PAGE TEXT>
#####

= History of parliamentary constituencies and boundaries in Cambridgeshire =

The ceremonial county of Cambridgeshire, which includes the unitary authority of Peterborough, has returned 8 MPs to the UK Parliament since 2024.

The modern county incorporates the historic counties of Cambridgeshire and Huntingdonshire and part of Northamptonshire. Under the Local Government Act 1888, which created county councils, the Isle of Ely and the Soke of Peterborough were created as separate administrative counties, hived off from Cambridgeshire and Northamptonshire respectively. In 1965 the administrative counties of Cambridgeshire and the Isle of Ely, and Huntingdonshire and the Soke of Peterborough, were combined to form Cambridgeshire and Isle of Ely, and Huntingdon and Peterborough respectively. Subsequently, as a result of the local government reorganisation introduced by the Local Government Act 1972, which came into effect on 1 April 1974, these two counties were amalgamated.

== Number of seats ==
The table below shows the number of MPs representing Cambridgeshire (including Isle of Ely, Huntingdonshire and, from 1974, Peterborough) at each major redistribution of seats affecting the county.

| Year | County seats^{1} | Borough seats^{1} | Total |
|---|---|---|---|
| Prior to 1832 | 4 | 4 | 8 |
| 1832–1868 | 5 | 4 | 9 |
| 1868–1885 | 5 | 3 | 8 |
| 1885–1918 | 5 | 1 | 6 |
| 1918–1974 | 3 | 1 | 4 |
| 1974–1983 | 3 | 2 | 5 |
| 1983–1997 | 4 | 2 | 6 |
| 1997–2024 | 5 | 2 | 7 |
| 2024–present | 7 | 1 | 8 |

^{1}Prior to 1950, seats were classified as County Divisions or Parliamentary Boroughs. Since 1950, they have been classified as County or Borough Constituencies.

== Timeline ==

| Constituency | Prior to 1832 | 1832–1868 | 1868–1885 | 1885–1918 | 1918–1974 | 1974–1983 | 1983–1997 | 1997–2024 | 2024–present |
|---|---|---|---|---|---|---|---|---|---|
| Peterborough | Included with Northamptonshire prior to 1974 |  |  |  |  | 1974–2024 |  |  | 2024–present |
| North West Cambridgeshire |  |  |  |  |  |  |  | 1997–present |  |
| Huntingdonshire | 1290–1885 (2 MPs) |  |  |  | 1918–1983 |  |  |  |  |
| Huntingdon | 1295–1868 (2 MPs) |  | 1868–1885 | 1885–1918 |  |  | 1983–present |  |  |
| Ramsey |  |  |  | 1885–1918 |  |  |  |  |  |
| St Neots and Mid Cambridgeshire |  |  |  |  |  |  |  |  | 2024–present |
| Cambridgeshire | 1290–1832 (2 MPs) | 1832–1885 (3 MPs) |  |  | 1918–1983 |  |  |  |  |
| Wisbech |  |  |  | 1885–1918 |  |  |  |  |  |
| Isle of Ely |  |  |  |  | 1918–1983 |  |  |  |  |
| North East Cambridgeshire |  |  |  |  |  |  | 1983–present |  |  |
| Newmarket |  |  |  | 1885–1918 |  |  |  |  |  |
| South East Cambridgeshire |  |  |  |  |  |  | 1983–2024 |  |  |
| Ely and East Cambridgeshire |  |  |  |  |  |  |  |  | 2024–present |
| Cambridge | 1295–1885 (2 MPs) |  |  | 1885–present |  |  |  |  |  |
| Chesterton |  |  |  | 1885–1918 |  |  |  |  |  |
| South West Cambridgeshire |  |  |  |  |  |  | 1983–1997 |  |  |
| South Cambridgeshire |  |  |  |  |  |  |  | 1997–present |  |

Additionally, Cambridge University returned two Members of Parliament from 1603 to 1950. However it was not a geographic area and instead represented the graduates of the university.

#####

RECORDS SHOWN>
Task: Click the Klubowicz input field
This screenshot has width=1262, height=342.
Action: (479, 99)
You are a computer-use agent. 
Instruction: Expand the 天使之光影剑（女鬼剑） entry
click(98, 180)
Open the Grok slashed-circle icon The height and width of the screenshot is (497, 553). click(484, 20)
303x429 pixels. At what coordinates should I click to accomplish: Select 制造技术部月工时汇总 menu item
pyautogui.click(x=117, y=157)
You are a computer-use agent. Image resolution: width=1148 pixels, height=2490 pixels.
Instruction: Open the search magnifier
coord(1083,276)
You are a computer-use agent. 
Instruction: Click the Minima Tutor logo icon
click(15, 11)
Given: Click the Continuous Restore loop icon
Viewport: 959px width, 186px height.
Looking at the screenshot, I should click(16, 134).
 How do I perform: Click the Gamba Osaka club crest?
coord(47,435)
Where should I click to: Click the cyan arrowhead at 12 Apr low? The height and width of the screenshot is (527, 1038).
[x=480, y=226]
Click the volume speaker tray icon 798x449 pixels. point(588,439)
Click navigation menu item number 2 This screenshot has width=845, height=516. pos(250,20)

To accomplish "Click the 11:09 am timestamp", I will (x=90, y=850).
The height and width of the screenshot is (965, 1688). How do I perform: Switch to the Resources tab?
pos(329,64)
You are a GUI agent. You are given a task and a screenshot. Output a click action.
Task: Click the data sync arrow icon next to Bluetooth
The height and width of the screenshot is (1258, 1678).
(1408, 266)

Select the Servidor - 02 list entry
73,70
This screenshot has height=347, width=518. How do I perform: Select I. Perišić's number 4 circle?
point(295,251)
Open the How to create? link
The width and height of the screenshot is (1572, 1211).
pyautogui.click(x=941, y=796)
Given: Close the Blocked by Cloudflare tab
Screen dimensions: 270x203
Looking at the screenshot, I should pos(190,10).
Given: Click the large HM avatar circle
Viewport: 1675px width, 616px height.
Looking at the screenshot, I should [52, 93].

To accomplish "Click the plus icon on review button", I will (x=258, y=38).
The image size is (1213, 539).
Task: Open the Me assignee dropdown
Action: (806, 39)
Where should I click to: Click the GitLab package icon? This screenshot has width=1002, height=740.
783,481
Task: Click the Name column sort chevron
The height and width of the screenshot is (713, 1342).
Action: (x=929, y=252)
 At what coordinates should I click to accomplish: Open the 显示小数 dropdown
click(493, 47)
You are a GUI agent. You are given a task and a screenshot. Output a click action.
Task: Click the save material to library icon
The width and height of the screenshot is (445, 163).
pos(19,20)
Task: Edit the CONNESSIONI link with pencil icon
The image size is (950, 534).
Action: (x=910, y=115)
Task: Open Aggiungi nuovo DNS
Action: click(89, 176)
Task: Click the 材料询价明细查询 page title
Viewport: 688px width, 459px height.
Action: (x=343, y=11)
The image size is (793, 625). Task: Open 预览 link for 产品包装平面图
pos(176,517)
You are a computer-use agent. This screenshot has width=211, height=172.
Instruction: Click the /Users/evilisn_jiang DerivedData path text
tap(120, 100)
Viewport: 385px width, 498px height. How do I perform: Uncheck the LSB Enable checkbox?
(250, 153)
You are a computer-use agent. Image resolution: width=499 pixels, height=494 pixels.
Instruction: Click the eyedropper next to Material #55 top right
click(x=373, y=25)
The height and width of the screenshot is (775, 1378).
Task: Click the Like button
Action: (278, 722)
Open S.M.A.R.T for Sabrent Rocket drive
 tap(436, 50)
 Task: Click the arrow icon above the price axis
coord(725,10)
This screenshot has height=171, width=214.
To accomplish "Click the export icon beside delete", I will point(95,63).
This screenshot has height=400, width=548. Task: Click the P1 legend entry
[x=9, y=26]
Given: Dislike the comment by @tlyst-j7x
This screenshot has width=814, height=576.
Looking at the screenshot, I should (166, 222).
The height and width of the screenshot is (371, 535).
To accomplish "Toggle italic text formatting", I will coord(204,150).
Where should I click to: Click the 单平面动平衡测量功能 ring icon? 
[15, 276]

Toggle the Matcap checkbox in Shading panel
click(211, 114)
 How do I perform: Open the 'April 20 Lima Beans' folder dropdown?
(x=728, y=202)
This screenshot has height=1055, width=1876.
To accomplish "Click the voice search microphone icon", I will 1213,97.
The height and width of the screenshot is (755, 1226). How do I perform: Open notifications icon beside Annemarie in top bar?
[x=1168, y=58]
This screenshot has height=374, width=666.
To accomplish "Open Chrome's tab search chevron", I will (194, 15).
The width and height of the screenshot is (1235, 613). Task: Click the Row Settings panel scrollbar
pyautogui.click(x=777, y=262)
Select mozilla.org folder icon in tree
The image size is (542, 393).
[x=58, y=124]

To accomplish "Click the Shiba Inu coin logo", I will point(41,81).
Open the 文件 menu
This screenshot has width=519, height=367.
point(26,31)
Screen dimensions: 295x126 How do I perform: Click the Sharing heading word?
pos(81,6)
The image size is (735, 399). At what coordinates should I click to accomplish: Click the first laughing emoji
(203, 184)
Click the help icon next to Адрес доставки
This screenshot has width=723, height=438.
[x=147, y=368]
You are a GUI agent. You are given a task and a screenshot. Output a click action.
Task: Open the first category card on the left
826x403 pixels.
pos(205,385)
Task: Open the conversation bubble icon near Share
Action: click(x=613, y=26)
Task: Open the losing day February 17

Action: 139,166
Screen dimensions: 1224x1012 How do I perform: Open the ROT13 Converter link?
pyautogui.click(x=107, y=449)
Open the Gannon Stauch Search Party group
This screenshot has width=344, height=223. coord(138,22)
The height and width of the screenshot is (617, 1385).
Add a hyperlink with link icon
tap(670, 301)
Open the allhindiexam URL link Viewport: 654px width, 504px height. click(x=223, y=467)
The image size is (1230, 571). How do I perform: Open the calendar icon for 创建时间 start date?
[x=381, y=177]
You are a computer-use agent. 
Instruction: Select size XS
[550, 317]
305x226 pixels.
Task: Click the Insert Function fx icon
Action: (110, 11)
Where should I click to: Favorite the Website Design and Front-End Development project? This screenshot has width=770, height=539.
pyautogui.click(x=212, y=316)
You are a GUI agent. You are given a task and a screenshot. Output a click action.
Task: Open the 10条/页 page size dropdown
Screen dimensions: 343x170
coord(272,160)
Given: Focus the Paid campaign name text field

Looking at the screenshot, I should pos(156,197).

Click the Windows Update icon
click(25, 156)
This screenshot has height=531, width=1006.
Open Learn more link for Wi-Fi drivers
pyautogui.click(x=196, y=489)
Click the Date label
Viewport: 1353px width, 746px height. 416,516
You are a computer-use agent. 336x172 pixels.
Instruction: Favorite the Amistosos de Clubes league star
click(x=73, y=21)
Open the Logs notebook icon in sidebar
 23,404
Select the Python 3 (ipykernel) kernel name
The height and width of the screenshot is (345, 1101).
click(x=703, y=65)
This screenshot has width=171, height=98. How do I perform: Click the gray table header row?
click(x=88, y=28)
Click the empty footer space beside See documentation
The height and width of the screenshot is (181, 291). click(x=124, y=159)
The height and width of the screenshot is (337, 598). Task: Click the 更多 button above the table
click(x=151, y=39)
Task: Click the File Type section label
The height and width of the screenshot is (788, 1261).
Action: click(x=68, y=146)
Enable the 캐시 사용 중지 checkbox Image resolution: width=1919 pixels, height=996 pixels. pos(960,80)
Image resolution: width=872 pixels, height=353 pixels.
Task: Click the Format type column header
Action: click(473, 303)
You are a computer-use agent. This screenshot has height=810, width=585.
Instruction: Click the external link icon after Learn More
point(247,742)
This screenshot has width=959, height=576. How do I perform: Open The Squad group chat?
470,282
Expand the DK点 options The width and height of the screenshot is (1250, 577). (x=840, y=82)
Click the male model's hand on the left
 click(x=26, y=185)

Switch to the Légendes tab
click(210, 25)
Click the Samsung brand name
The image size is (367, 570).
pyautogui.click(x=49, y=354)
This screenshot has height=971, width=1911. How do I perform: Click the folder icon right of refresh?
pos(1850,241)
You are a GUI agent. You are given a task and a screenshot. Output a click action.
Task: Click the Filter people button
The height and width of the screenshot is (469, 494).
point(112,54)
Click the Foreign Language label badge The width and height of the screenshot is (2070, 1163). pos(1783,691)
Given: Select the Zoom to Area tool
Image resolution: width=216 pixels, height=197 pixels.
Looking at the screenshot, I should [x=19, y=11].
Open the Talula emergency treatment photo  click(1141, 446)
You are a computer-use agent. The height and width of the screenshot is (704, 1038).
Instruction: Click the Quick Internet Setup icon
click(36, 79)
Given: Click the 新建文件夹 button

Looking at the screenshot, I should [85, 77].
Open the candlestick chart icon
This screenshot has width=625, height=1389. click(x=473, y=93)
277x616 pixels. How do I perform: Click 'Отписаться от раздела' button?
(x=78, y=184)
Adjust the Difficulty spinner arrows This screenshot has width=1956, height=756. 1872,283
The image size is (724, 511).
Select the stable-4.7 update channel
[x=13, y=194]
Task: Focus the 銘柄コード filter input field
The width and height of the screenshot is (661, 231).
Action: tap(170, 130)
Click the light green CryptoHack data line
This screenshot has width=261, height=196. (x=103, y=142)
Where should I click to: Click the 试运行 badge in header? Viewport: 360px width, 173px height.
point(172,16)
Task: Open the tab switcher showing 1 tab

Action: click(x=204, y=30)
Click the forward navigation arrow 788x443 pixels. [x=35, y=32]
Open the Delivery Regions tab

#####

PROBLEMS AND TASKS>
#1 Set down, word for word, the part of the Cambridgeshire constituencies history that opens with the words containing "The modern county" and closes with "counties were amalgamated.".
#2 According to the Cambridgeshire constituencies history, during which years did Cambridge University return two Members of Parliament?
The material has no connection to the Cambridgeshire constituencies history.

SOLUTIONS BELOW>
#1
The modern county incorporates the historic counties of Cambridgeshire and Huntingdonshire and part of Northamptonshire. Under the Local Government Act 1888, which created county councils, the Isle of Ely and the Soke of Peterborough were created as separate administrative counties, hived off from Cambridgeshire and Northamptonshire respectively. In 1965 the administrative counties of Cambridgeshire and the Isle of Ely, and Huntingdonshire and the Soke of Peterborough, were combined to form Cambridgeshire and Isle of Ely, and Huntingdon and Peterborough respectively. Subsequently, as a result of the local government reorganisation introduced by the Local Government Act 1972, which came into effect on 1 April 1974, these two counties were amalgamated.

#2 From 1603 to 1950.